Peter Schmid, MD, PhD
In light of the results of the IMpassion130 trial, the combination of atezolizumab (Tecentriq) and nab-paclitaxel (Abraxane) is poised to become the new frontline standard of care for patients with metastatic triple-negative breast cancer (TNBC) with PD-L1–positive tumors. Lead author Peter Schmid, MD, PhD, said that these results have created an opportunity to improve outcomes for patients with TNBC.
IMpassion130 evaluated the added benefit of the checkpoint inhibitor atezolizumab to standard nab-paclitaxel chemotherapy in patients with metastatic TNBC with the endpoints of progression-free survival (PFS) and overall survival (OS).

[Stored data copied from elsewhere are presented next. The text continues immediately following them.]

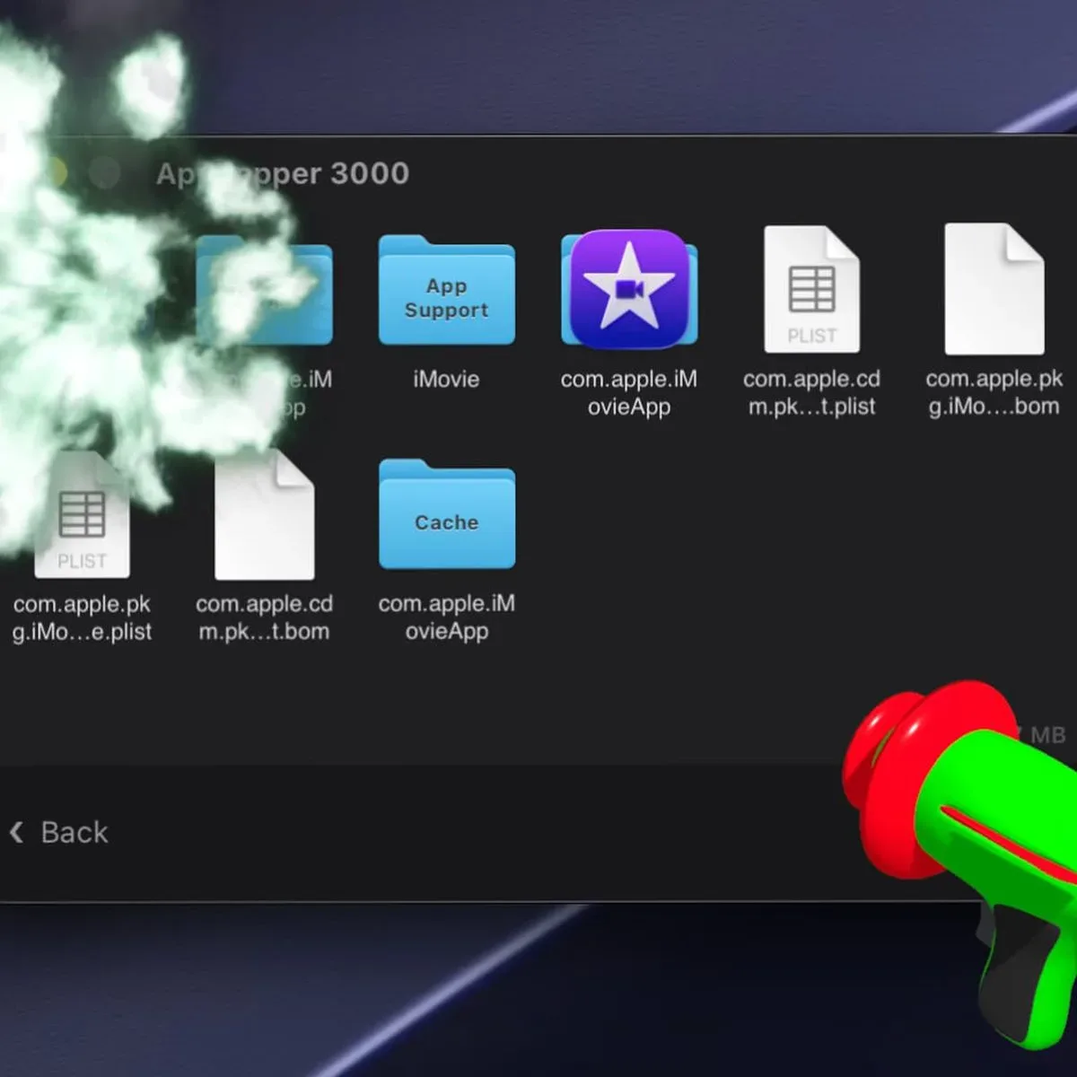Image resolution: width=1077 pixels, height=1077 pixels.
Task: Click the MB size label behind the ray gun
Action: [1046, 735]
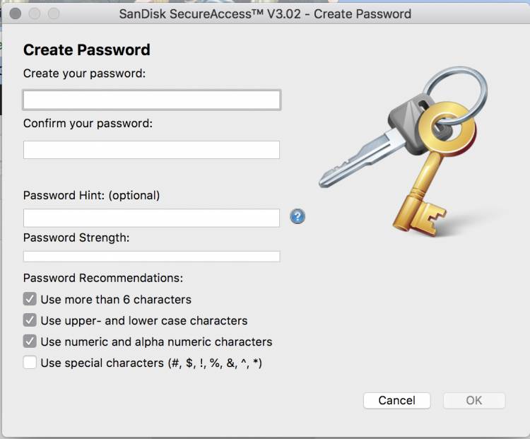Click the OK button
Screen dimensions: 530x439
coord(474,400)

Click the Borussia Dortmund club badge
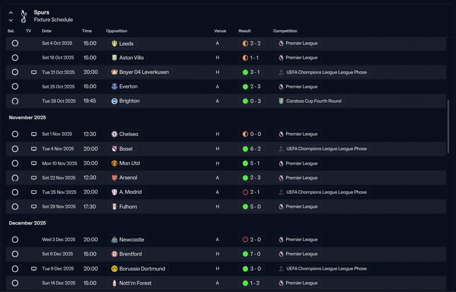click(x=114, y=269)
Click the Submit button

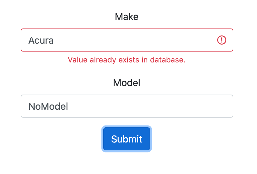127,139
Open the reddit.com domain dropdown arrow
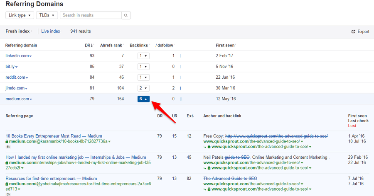Screen dimensions: 374x196 click(28, 77)
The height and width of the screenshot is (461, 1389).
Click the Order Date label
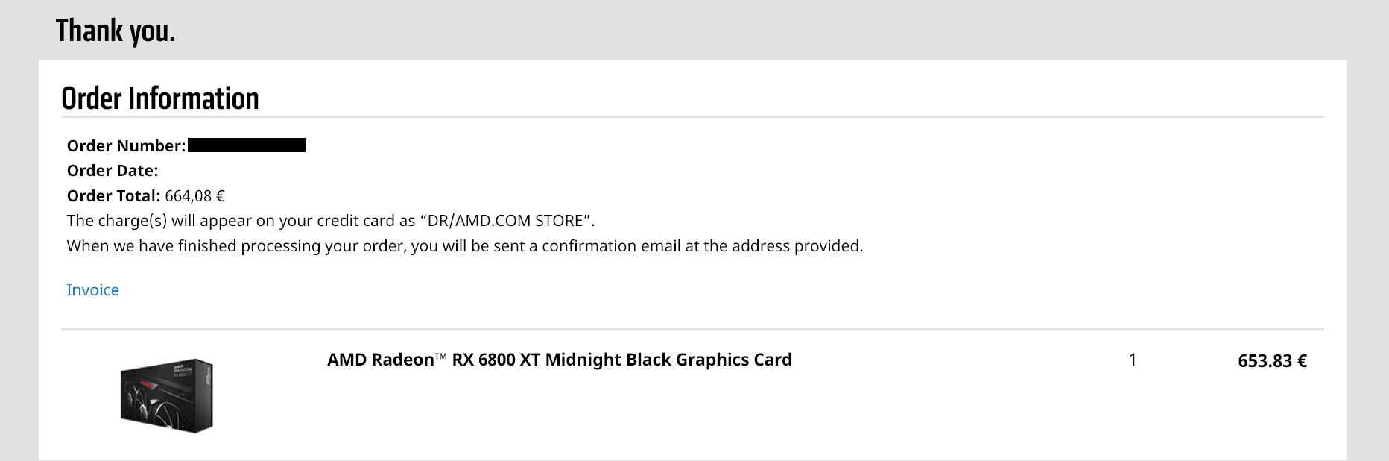(113, 171)
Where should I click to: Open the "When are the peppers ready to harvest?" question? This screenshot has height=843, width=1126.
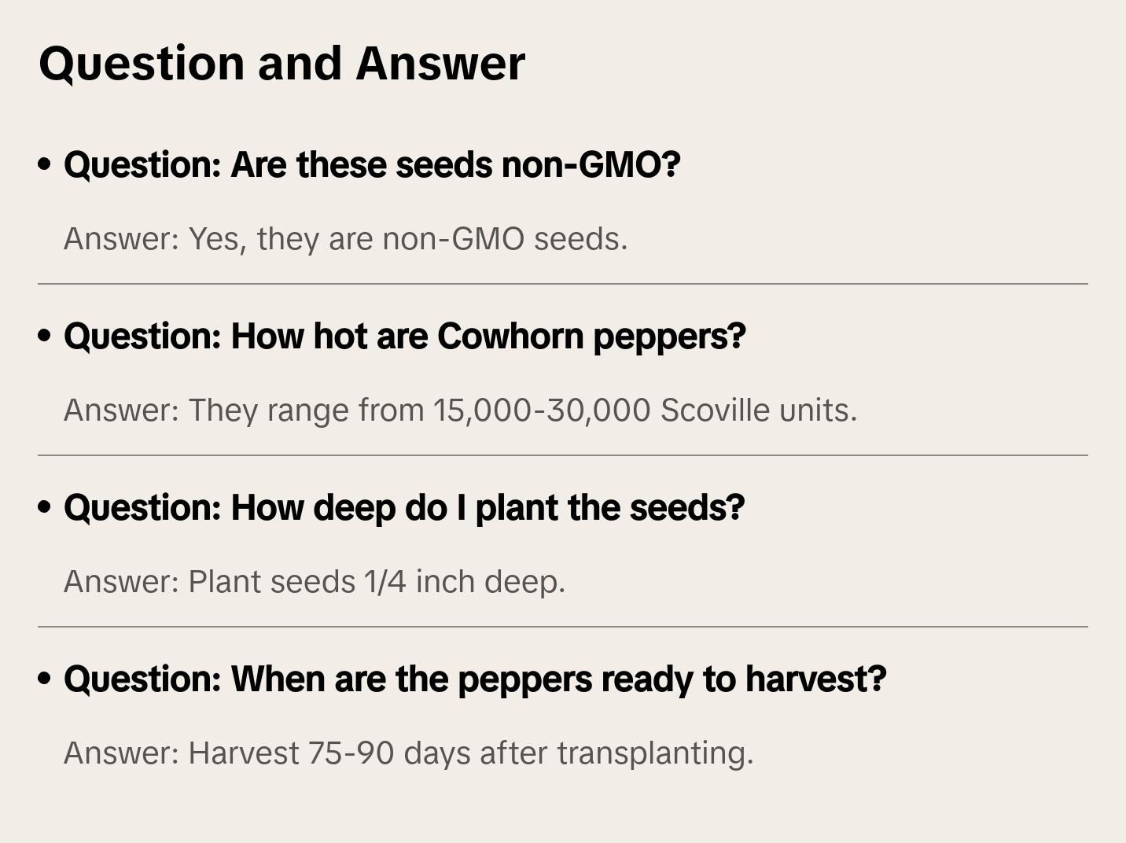475,679
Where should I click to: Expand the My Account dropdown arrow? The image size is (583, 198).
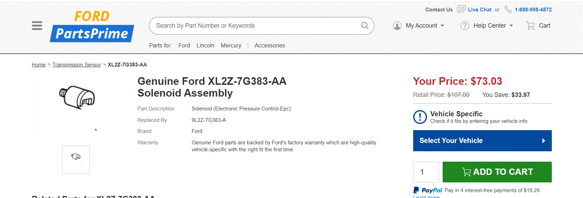[442, 26]

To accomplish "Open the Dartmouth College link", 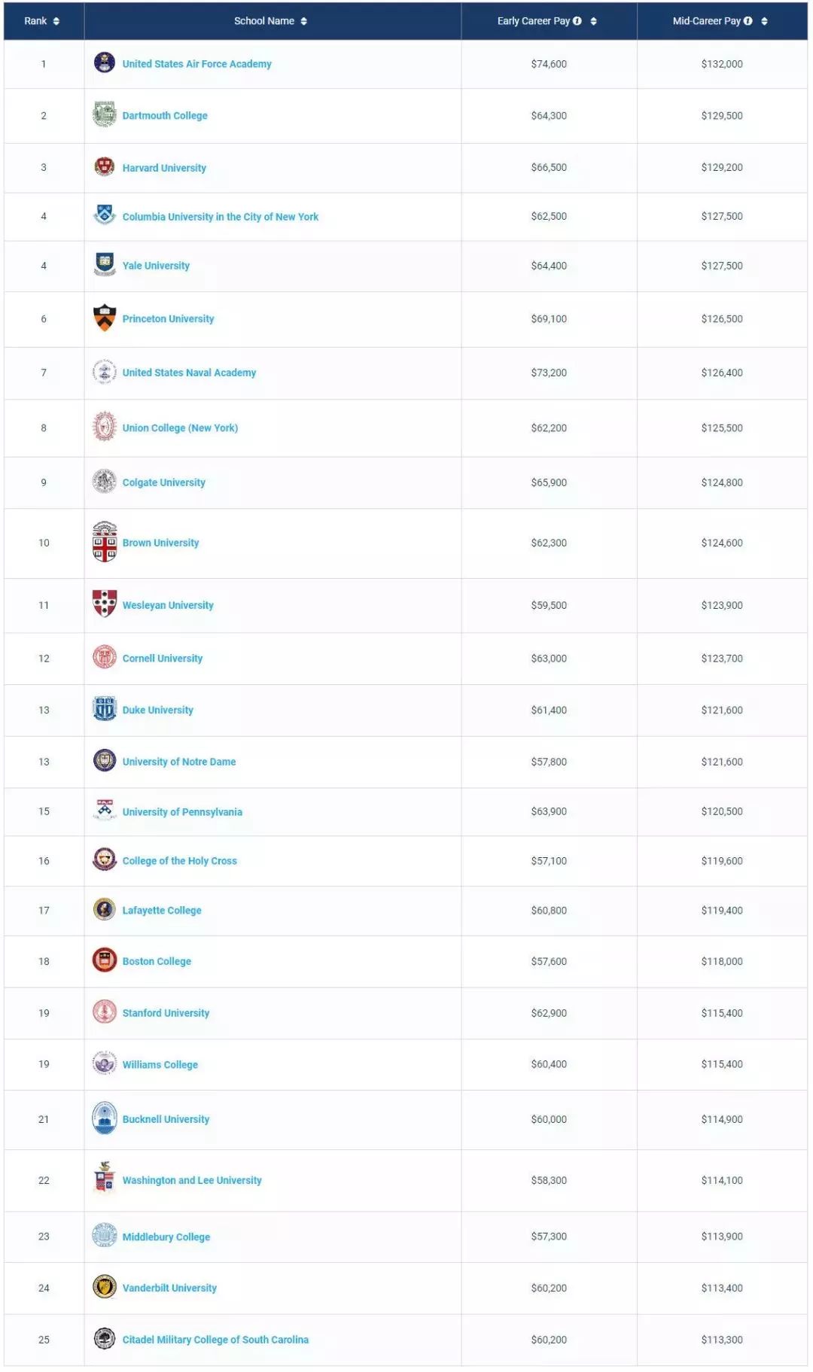I will tap(165, 116).
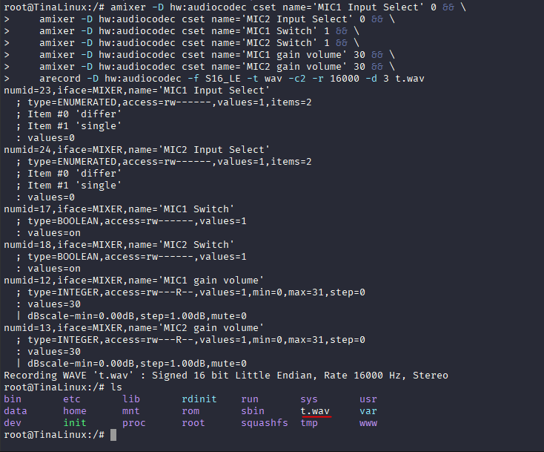
Task: Click the www directory name
Action: (x=368, y=423)
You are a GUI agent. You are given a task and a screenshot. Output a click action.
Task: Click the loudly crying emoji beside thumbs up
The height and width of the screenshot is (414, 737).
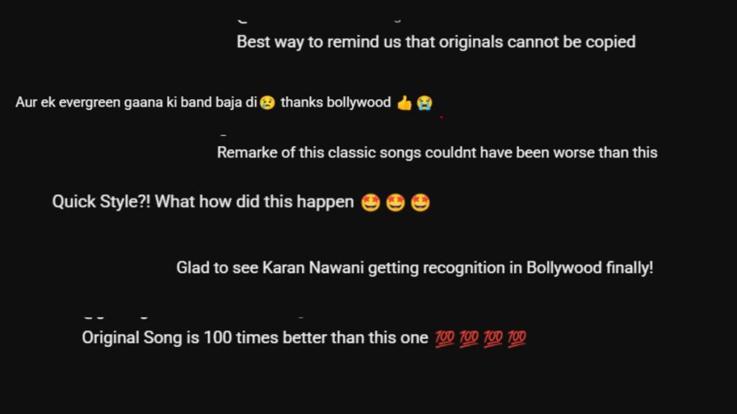[x=425, y=103]
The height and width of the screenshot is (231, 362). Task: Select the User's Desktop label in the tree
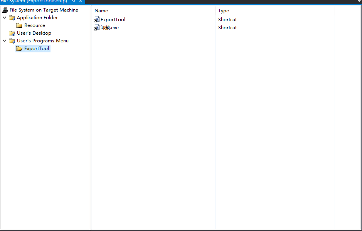pos(34,33)
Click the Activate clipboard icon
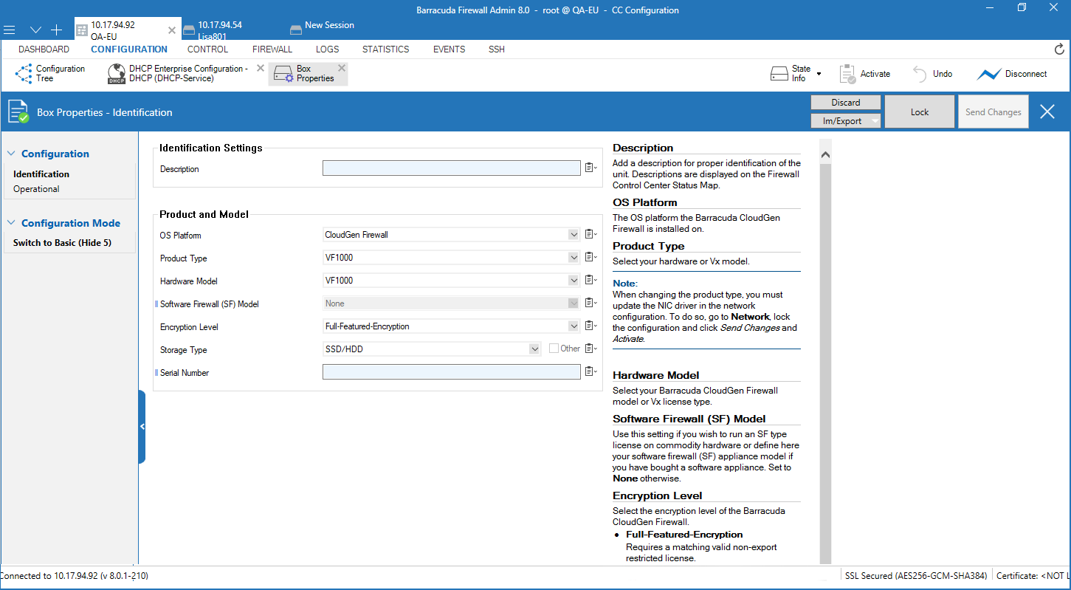The width and height of the screenshot is (1071, 590). point(847,74)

Findings presented at the 2018 ESMO Congress showed that in patients who tested positive for PD-L1 expression, the median PFS was 7.5 months (95% CI, 6.7-9.2) with atezolizumab plus nab-paclitaxel versus 5.0 months (95% CI, 3.8-5.6) with chemotherapy (HR, 0.62; 95% CI, 0.49-0.78; P
<.0001). This was the most compelling result, said Schmid. Additionally, the 1-year PFS rates were of note, with a PFS of 29% (95% CI, 22%-36%) for atezolizumab plus nab-paclitaxel and 16% (95% CI, 11%-22%) for nab-paclitaxel alone.